Talk about being typecast. Ever since her star turn in the 1998 indie thriller Run Lola Run, German actress Franka Potente could usually be found in films sprinting around scenic European locales, pursued by dark forces.

They don’t get much darker than the titular fiend in Creep, and the speedy Ms. Potente is off and running once again, this time through the labyrinthine London Underground.

Kate (Potente) is a fashionable socialite who gets a tip that George Clooney is in London, so she sets off in the wee hours to crash his party. Instead, she falls asleep on a subway platform and gets locked in the tube for the night.

Upon awakening, Kate discovers her life has rapidly turned to shit. First, she’s set upon by a coked-up coworker (Jeremy Sheffield), and then forced to flee into the tunnels chased by a murderous albino freak (Sean Harris) who lives in the subterranean ruins of an abandoned hospital and shrieks like a bird.

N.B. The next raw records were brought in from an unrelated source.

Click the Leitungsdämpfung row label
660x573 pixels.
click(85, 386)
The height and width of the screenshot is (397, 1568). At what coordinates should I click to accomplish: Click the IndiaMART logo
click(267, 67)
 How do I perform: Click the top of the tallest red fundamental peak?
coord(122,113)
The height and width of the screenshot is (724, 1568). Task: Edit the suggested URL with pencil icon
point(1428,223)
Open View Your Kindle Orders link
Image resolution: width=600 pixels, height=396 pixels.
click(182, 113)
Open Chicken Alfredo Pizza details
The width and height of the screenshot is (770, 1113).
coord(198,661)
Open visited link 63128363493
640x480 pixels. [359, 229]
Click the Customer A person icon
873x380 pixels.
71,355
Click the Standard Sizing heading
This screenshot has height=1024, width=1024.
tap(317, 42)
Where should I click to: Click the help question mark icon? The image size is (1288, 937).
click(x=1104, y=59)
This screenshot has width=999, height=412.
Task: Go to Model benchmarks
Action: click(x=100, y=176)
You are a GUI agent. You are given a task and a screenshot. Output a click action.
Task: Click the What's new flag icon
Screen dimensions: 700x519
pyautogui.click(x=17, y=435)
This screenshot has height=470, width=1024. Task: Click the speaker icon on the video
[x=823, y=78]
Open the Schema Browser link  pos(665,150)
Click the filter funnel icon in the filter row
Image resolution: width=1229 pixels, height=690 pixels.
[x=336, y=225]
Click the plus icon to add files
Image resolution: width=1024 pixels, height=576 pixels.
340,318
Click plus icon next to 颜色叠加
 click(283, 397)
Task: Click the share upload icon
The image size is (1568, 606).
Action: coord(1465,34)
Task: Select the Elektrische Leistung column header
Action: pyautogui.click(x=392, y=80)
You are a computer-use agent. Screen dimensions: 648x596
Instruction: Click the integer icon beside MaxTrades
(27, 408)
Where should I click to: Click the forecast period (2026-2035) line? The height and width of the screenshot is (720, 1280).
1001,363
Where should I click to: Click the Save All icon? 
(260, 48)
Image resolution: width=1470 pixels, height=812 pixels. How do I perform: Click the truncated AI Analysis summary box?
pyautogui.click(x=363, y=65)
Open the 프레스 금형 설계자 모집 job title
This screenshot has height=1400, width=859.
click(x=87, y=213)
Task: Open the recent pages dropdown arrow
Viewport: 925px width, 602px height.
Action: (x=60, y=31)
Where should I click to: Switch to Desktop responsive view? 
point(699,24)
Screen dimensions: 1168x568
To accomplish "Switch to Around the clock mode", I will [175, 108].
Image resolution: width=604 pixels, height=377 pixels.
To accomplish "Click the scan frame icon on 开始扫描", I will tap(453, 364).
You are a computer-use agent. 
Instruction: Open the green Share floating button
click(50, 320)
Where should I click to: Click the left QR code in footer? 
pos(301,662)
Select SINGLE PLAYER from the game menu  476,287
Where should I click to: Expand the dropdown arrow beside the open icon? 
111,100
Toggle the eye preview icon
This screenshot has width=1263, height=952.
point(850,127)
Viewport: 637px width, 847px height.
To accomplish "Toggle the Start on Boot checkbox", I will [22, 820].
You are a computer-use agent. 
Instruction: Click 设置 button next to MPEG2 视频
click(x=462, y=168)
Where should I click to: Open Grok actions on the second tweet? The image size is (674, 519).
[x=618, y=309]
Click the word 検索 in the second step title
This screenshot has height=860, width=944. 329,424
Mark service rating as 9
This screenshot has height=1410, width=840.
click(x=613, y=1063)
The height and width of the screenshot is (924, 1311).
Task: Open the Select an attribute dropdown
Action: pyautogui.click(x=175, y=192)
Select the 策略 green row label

Creep actually works better as a Buñuelian bourgeois bad dream, rather than a straight-up monster movie. Kate’s literal descent into the lowest social strata is the true horror here. From privileged party girl to submerged in sewage, fighting for her life armed only with a spiked heel, she must adapt and survive guided by her most primitive instincts.

Writer/director Christopher Smith gets downright claustrophobic in his underground world building, and he keeps the action grim and brisk. And kudos to actor Sean Harris for creating a first-rate creature, a truly inexplicable anomaly capable of guest-starring in anybody’s nightmare.